Desenho-te asas que não te pesem

Data 30/08/2007 12:11:20 | Tópico: Poemas -> Amor

Esgravato as pedras da calçada, o desalinho das pedras,
em busca da raiz primeira da palavra,

… da palavra mágica,

no embuste etimológico, na anfibiologia retrata e vasta
de quem, dormindo, acorda e borda em crivos de planura,
com sal, saliva e dor,
as cores milenares nos lenços do (des)amor.

Revolvo o desassossego do verbo verde de ti,
a taça aberta desta rua tão vazia,
a melancolia suspensa por molas no estendal da agonia.

Aspiro, sorvendo, o hálito liquefeito e condensado
das rosas desfolhadas p’la manhã,
da tua voz incendiada ao meu ouvido,
o rouco do cigarro, o bafo morno e conhecido.

Ilumino-me no sobrenatural da luz incandescente,
a avolumar de anjos brancos a crista da onda.

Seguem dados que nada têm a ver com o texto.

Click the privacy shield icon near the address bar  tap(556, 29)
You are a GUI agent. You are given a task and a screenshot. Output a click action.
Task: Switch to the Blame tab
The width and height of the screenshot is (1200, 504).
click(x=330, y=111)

Desenho-te asas que não te pesem, que não te domem
para que, sobre os meus passos corredios,
na leveza do abstracto que se eleva do teu mar,
me venhas tomar, e me possuas, na carne e na alma,
com a fúria fogosa que acorda a sensualidade desmedida
em luas espantadas no meu peito.

Estico o corpo, alongo o passo em movimento,
numa vã tentativa de romper a inércia das asas de borboleta
suspensas na cera aguada das fragas, em melaço tremeluzente.

Grito o teu nome, sibilado ao vento que passa,
letra a letra, letra a letra … ternamente…

Clamo o fermento do teu cheiro de silvado, enceto o gesto,
recolho o fruto maduro e suculento que deposito
sobre cama de vime, no talco branco das águas.

Na voluptuosidade da loucura, sacudo os cabelos soltos dos astros,
arrebato as veias abertas do teu verso,
por onde corro livre e nua, para que,
e sem que te dês conta, sem que te reconheças e te impeças,
avances.

Agora, amado, somos tão-somente pedras cruas de calçada,
dispostas lado a lado, na frialdade da rua.